SANTA MARTA (Colombia) 18 September – The conflict of interests between tourism and coal industry interests in coastal Colombia is hotting up, with a dispute focusing on the port of Santa Marta. News last week that major hotel chain Decameron is closing a large hotel because of ‘interference’ from coal export terminals has triggered intense country-wide debate, and the new announcement by coal major Glencore and others that 120-car coal trains will soon be running near the hotels has exacerbated the quarrel. The major coal exporters, principally Glencore and Drummond, are now under extreme pressure to build new terminals very quickly and to invest heavily amounts in clean technology.
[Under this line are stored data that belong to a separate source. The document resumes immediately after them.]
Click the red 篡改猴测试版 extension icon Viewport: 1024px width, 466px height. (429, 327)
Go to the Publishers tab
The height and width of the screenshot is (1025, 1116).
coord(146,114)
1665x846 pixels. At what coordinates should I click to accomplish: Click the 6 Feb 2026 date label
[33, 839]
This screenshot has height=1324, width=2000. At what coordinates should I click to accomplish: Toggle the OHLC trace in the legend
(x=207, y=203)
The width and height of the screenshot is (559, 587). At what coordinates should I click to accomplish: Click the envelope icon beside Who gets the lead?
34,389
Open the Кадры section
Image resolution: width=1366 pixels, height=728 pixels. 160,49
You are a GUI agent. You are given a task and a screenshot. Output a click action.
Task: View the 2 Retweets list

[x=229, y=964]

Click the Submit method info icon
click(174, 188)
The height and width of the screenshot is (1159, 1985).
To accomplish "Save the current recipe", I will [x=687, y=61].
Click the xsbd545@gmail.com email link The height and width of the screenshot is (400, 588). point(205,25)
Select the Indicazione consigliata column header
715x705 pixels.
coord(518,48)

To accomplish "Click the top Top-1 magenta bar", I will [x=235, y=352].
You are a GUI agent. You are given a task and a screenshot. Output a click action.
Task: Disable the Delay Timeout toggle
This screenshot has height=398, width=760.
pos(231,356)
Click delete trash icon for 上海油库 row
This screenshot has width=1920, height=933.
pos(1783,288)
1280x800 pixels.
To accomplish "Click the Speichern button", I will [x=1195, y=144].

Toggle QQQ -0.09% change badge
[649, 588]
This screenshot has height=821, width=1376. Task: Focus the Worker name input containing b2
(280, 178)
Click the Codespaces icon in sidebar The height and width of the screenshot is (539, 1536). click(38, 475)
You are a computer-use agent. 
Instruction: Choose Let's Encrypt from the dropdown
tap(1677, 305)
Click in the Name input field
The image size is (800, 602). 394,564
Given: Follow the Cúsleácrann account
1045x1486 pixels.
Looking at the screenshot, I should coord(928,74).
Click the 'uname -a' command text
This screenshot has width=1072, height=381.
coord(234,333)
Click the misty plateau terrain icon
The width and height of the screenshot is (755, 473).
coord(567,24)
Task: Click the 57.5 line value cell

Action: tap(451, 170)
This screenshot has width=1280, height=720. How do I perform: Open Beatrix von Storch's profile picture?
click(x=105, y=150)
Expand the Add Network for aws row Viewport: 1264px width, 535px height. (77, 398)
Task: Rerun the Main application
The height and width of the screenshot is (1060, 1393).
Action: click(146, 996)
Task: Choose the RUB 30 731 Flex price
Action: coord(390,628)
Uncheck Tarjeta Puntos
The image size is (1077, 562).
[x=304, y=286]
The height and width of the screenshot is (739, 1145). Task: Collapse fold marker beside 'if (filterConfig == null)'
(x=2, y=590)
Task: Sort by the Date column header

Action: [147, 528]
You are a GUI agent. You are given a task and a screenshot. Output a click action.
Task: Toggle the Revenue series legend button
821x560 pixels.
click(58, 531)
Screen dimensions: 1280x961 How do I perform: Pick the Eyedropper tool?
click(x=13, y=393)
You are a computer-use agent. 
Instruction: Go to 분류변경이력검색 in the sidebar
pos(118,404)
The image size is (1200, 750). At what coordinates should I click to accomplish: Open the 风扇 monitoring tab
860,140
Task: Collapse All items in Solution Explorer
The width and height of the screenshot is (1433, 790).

Bogota has announced that offshore loading using floating equipment must end by July 2010, and that Glencore’s Prodeco port concession will not be renewed on expiry in 2009. The hotel owners think this is not soon enough, and the terminal operators – including Drummond, with a 2007 throughput of 26M tonnes – complain that there is not enough time to build new ship-loading facilities. The Coal War has also spread to Cartagena, the Mecca of tourism in Colombia. Canadian operator CoalCorp is planning a new terminal at a beach resort south of the city, where Decameron has also been planning a big hotel. Decameron says it has frozen its investment and will cancel it if CoalCorp is not stopped. Different interests are even dividing the government. Ironically, the Association of American Ports has awarded the 6M tpa direct-loading Carbosan coal terminal, located in the port of Santa Marta itself, its 2007 environmental prize for exemplary management of coal reception, storage and ship-loading.